Benavidez does not begrudge Cejudo for his choice, though, other than wishing he hadn’t waited nearly a year to decide his flyweight future or lack thereof. And Benavidez certainly does not feel like Saturday’s title fight is diminished by the absence of Triple-C.

“This was Cejudo’s fight to want, to chase,” he said. “I’m never chasing somebody I already beat. It was never about fighting him again. I was chasing a world championship, and I still am.”

The fight now sitting in front of Benavidez is one he can get excited about. He will compete against a 17-1 Brazilian who, like him, gets it done both on the feet and on the canvas. (Figueiredo has eight knockouts and six submissions; Benavidez has eight KOs and nine subs.) And the two also are similar in how they got to where they are — by fighting, not talking.

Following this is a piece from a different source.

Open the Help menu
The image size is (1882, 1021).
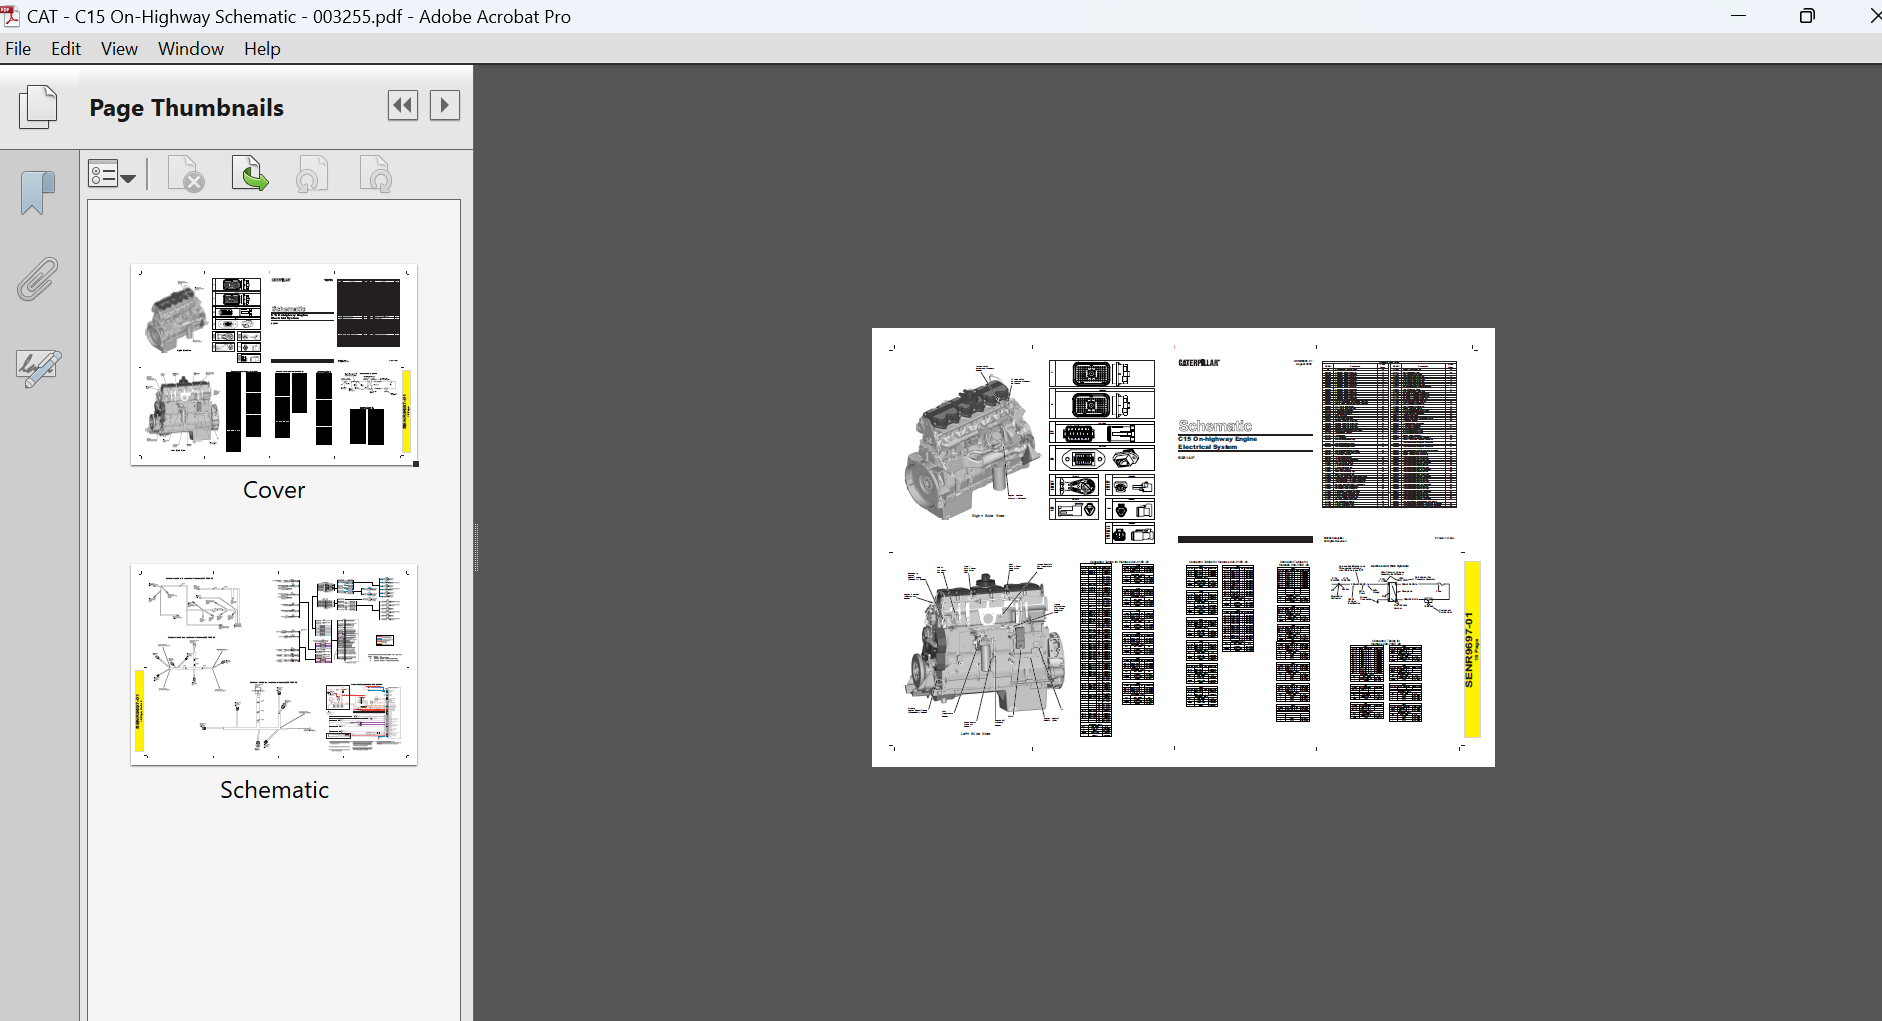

“That is one of the things that I’m proudest of in this long wait for a title fight,” said Benavidez. “I never compromised my integrity by playing a character. I didn’t tweet anybody something crazy. I was just myself, kept winning and stayed ready. I didn’t sell my soul.”

And if he becomes world champion on Saturday?

“It might sound crazy,” said Benavidez, a lilt coming into his voice, “but I’ll just fight the next-best guy in my division. No other weight class. No other gender. I know, sounds like crazy talk. But what’s so wrong about just wanting to defend your belt like a champion?”